[Saved entries]
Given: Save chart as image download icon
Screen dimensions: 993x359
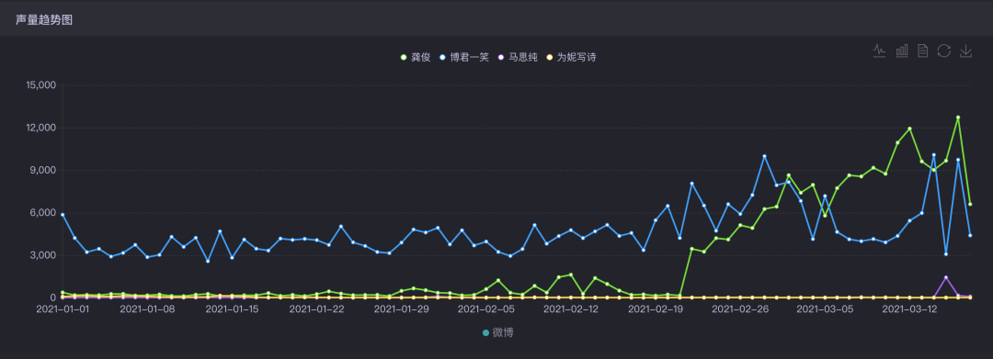Looking at the screenshot, I should (x=965, y=51).
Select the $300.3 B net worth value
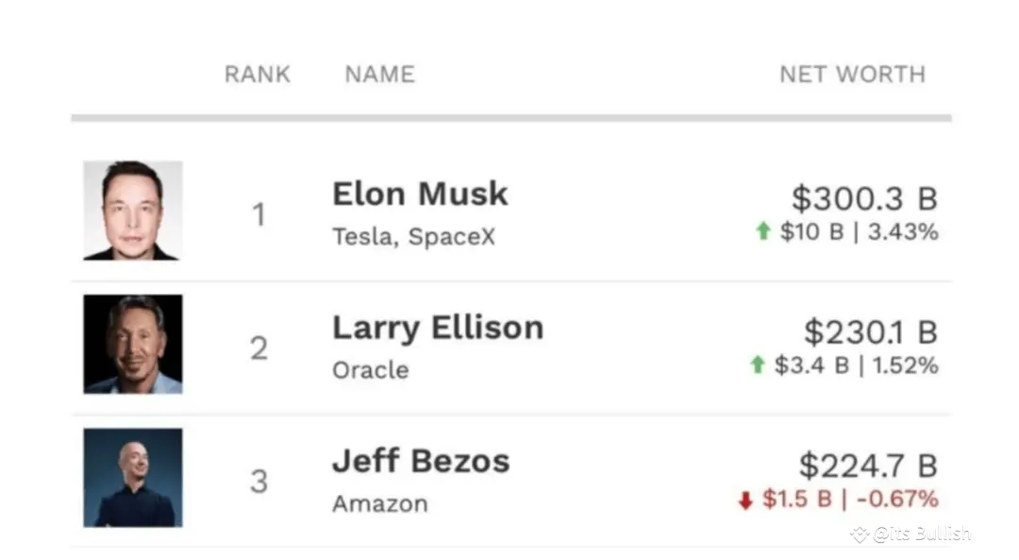This screenshot has height=560, width=1019. (x=864, y=198)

WHAT THE EXERCISE ASKS: Restate every entry above word for word; no picture belongs in the copy.

RESULT FOR THIS TASK:
Given: Save chart as image download icon
Screen dimensions: 993x359
Looking at the screenshot, I should (x=965, y=51).
Select the $300.3 B net worth value
This screenshot has height=560, width=1019. (x=864, y=198)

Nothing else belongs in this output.